* Requirement
Please return, word for word, the part of the passage on prison grievances below starting with "The alleged lack" and going on through "the Fourteenth Amendment).".

++++ Reading passage ++++

The alleged lack of a response to Plaintiff's grievances does not, by itself, give rise to a constitutional violation. A prison official's failure to adequately respond to a prisoner's grievance does not implicate a constitutional right. See Buckley v. Barlow, 997 F.2d 494, 495 (8th Cir. 1993) (per curiam) (official's failure to process inmates' grievances, without more, is not actionable under § 1983); Greer v. DeRobertis, 568 F.Supp. 1370, 1375 (N.D. Ill. 1983) (prison officials' failure to respond to grievance letter violates no constitutional or federal statutory right); see also Shango v. Jurich, 681 F.2d 1091 (7th Cir. 1982) (a prison grievance procedure does not require the procedural protections envisioned by the Fourteenth Amendment).
“Instead, ‘[w]hen the claim underlying the administrative grievance involves a constitutional right, the prisoner's right to petition the government for redress is the right of access to the courts, which is not compromised by the prison's refusal to entertain his grievance.'” Boyd, 443 Fed.Appx. at 332 (quoting Flick v. Alba, 932 F.2d 728, 729 (8th Cir. 1991)); Sawyer v. Green, 316 Fed.Appx. 715, 717 n.3 (10th Cir. 2008) (holding officials' lack of response to prisoner's grievances did not constitute a constitutional violation because “[p]rocedurally, nothing more is required than [the inmate's] ability to raise his constitutional claims in the courts, which he obviously has done here by filing a § 1983 complaint.”). To the extent Plaintiff seeks injunctive relief arising from the defendants' alleged failures to abide by grievance procedures and adequately respond to or investigate Plaintiff's grievances, or prospectively change the procedures, the claims are not actionable under § 1983 and are therefore subject to dismissal.

++++ Extracted information ++++

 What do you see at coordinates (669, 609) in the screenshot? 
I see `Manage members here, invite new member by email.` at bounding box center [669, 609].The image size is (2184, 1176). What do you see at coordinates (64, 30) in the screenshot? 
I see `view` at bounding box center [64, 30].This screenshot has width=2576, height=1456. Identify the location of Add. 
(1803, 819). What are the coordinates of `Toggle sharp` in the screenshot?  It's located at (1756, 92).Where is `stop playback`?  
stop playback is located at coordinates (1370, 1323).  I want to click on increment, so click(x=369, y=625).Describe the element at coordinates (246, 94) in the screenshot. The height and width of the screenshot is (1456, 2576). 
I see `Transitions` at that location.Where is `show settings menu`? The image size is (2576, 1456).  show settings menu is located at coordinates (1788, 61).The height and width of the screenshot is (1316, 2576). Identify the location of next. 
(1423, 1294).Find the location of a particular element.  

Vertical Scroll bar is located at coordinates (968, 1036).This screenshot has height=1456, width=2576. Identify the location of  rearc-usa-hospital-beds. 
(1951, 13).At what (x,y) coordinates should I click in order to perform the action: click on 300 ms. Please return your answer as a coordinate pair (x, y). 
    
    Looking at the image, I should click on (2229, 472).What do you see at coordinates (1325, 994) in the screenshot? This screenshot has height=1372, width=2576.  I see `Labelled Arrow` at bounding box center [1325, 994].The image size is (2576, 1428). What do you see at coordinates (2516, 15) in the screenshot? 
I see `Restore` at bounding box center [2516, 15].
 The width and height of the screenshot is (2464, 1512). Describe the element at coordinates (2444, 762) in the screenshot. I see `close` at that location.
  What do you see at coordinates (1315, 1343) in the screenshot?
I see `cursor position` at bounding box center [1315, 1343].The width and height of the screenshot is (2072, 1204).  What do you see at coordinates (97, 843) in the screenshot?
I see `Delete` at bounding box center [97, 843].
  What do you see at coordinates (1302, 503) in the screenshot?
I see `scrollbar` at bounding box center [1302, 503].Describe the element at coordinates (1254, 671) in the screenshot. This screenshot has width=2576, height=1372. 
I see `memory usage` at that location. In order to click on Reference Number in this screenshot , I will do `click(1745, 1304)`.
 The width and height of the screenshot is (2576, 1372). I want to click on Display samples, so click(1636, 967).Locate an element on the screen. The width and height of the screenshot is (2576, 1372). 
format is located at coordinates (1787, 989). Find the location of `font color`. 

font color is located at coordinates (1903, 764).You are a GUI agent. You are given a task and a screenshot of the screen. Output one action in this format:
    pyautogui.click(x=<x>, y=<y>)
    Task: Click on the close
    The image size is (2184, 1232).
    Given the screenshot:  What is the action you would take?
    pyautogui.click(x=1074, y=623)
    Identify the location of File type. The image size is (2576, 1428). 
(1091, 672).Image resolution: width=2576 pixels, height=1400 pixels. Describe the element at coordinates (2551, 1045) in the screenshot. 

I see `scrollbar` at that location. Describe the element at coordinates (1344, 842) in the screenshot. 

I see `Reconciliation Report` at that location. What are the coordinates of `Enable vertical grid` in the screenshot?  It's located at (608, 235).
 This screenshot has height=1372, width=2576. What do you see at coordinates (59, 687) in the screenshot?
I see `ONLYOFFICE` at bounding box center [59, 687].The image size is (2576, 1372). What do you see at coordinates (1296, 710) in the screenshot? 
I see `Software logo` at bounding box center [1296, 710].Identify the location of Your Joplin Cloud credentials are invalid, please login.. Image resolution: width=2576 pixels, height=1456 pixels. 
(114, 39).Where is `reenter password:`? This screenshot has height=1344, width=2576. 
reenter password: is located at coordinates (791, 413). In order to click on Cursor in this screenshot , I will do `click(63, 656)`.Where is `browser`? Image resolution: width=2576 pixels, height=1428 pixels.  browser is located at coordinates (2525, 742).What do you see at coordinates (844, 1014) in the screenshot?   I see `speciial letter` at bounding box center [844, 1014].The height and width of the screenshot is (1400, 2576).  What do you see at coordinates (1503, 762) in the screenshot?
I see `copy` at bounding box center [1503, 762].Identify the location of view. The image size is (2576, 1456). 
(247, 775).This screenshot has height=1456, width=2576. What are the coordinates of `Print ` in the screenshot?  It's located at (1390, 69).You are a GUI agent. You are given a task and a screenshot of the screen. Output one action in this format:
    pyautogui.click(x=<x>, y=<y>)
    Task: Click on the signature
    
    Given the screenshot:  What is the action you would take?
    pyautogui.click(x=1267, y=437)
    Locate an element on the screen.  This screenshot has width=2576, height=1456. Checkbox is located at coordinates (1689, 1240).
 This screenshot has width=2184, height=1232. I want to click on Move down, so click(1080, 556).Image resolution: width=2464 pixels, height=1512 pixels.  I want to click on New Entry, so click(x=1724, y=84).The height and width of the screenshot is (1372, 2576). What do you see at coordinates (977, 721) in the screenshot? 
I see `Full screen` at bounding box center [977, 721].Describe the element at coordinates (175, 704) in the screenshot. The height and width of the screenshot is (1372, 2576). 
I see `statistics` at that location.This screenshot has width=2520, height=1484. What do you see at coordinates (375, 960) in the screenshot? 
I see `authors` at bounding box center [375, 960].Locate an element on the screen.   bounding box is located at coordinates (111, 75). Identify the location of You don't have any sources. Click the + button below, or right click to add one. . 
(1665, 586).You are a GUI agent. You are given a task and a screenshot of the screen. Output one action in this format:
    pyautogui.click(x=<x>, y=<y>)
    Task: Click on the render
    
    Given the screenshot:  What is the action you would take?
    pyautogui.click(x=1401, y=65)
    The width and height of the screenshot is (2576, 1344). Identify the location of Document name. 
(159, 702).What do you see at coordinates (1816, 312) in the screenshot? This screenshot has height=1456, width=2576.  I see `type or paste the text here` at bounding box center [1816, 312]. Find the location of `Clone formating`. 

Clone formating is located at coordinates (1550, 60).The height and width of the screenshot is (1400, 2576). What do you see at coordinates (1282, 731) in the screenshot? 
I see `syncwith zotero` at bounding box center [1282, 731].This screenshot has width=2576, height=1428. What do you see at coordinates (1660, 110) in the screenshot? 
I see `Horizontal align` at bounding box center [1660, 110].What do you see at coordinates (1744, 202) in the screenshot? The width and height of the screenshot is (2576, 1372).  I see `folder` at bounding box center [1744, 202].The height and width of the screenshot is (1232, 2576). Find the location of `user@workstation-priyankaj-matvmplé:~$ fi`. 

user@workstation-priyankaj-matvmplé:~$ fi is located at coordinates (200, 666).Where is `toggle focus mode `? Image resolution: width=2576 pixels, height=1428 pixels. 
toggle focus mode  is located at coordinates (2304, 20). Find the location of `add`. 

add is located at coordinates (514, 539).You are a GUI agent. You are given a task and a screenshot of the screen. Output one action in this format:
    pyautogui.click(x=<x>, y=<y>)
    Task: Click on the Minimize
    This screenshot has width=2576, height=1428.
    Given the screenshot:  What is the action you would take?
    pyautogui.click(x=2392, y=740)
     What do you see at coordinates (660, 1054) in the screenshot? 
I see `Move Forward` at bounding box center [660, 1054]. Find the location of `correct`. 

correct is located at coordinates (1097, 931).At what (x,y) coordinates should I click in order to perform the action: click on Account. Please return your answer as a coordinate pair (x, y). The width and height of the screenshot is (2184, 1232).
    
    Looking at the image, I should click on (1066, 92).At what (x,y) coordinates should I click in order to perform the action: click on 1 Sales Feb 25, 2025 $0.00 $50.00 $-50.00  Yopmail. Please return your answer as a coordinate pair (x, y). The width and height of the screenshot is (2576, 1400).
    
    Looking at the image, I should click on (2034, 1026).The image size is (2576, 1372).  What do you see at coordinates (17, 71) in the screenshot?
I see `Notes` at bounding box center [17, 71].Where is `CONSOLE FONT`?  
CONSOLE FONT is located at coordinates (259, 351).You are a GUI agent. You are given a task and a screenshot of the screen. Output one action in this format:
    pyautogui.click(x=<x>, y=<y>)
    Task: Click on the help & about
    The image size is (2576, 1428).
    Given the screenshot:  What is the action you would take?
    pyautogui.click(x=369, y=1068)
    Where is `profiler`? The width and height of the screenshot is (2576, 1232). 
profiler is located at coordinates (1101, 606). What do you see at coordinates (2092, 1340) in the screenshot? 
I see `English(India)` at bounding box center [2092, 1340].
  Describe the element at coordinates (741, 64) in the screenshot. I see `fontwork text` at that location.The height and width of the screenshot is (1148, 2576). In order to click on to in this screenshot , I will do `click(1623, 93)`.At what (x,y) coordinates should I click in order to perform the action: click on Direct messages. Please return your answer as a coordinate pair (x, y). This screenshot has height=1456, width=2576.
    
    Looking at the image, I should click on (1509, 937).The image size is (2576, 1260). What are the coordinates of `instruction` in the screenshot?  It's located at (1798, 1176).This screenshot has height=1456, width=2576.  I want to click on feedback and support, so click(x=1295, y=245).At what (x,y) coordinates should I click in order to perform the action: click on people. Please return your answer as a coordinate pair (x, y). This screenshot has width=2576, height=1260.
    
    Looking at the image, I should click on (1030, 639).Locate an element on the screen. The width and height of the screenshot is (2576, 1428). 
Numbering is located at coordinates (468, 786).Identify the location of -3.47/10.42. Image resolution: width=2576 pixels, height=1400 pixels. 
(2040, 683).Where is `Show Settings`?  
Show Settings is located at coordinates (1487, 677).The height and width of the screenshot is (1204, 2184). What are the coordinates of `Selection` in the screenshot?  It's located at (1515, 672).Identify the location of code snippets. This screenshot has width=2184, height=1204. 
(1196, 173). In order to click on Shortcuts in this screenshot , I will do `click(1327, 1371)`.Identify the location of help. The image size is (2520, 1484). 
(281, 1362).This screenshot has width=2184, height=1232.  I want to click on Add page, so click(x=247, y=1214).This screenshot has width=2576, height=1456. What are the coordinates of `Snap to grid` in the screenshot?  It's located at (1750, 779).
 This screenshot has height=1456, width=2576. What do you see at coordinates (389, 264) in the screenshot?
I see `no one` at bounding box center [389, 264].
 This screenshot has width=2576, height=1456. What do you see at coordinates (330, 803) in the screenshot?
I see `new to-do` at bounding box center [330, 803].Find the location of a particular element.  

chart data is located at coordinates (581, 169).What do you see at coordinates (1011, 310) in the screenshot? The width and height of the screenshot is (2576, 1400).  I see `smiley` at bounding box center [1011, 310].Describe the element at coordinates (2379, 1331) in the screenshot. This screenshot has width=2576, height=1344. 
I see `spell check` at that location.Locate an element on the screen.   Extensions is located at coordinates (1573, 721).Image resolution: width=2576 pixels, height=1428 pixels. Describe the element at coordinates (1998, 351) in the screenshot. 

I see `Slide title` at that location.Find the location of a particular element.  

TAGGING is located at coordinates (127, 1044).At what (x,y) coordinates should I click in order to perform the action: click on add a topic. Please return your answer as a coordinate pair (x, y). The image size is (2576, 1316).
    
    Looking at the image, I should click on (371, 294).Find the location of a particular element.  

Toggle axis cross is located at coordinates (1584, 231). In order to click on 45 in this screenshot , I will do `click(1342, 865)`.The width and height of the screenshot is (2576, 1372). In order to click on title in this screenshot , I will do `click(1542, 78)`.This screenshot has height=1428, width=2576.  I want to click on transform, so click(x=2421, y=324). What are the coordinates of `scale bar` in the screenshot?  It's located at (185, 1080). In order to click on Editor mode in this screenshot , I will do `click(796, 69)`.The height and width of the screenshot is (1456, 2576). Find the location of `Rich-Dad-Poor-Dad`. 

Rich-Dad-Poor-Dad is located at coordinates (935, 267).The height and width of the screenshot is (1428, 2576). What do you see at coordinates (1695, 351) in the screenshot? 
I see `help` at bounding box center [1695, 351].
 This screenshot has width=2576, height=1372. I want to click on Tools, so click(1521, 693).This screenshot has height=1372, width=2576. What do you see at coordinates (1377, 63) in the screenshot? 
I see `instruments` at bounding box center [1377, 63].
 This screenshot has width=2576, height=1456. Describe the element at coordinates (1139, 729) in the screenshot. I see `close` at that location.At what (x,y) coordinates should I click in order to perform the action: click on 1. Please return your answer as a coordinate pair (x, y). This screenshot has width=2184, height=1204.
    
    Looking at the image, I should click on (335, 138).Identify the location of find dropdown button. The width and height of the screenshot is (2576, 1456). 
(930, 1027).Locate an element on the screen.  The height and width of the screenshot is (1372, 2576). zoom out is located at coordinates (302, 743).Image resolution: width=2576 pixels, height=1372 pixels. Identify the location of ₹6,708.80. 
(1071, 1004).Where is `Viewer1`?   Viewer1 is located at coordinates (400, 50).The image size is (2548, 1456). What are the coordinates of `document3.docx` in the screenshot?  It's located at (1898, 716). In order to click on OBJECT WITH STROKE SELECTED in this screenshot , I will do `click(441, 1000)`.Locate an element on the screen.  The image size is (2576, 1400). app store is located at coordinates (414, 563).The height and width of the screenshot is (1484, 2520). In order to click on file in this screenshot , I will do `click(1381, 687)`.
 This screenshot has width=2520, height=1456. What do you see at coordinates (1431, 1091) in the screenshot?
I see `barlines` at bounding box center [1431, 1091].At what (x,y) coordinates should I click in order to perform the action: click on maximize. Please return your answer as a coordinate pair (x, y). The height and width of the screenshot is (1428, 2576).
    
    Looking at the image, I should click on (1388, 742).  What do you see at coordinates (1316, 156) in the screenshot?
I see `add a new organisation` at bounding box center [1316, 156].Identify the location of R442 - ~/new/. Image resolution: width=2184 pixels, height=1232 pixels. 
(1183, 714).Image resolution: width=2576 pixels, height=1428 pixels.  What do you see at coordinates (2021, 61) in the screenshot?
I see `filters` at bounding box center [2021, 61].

++++

* Answer to this task
The alleged lack of a response to Plaintiff's grievances does not, by itself, give rise to a constitutional violation. A prison official's failure to adequately respond to a prisoner's grievance does not implicate a constitutional right. See Buckley v. Barlow, 997 F.2d 494, 495 (8th Cir. 1993) (per curiam) (official's failure to process inmates' grievances, without more, is not actionable under § 1983); Greer v. DeRobertis, 568 F.Supp. 1370, 1375 (N.D. Ill. 1983) (prison officials' failure to respond to grievance letter violates no constitutional or federal statutory right); see also Shango v. Jurich, 681 F.2d 1091 (7th Cir. 1982) (a prison grievance procedure does not require the procedural protections envisioned by the Fourteenth Amendment).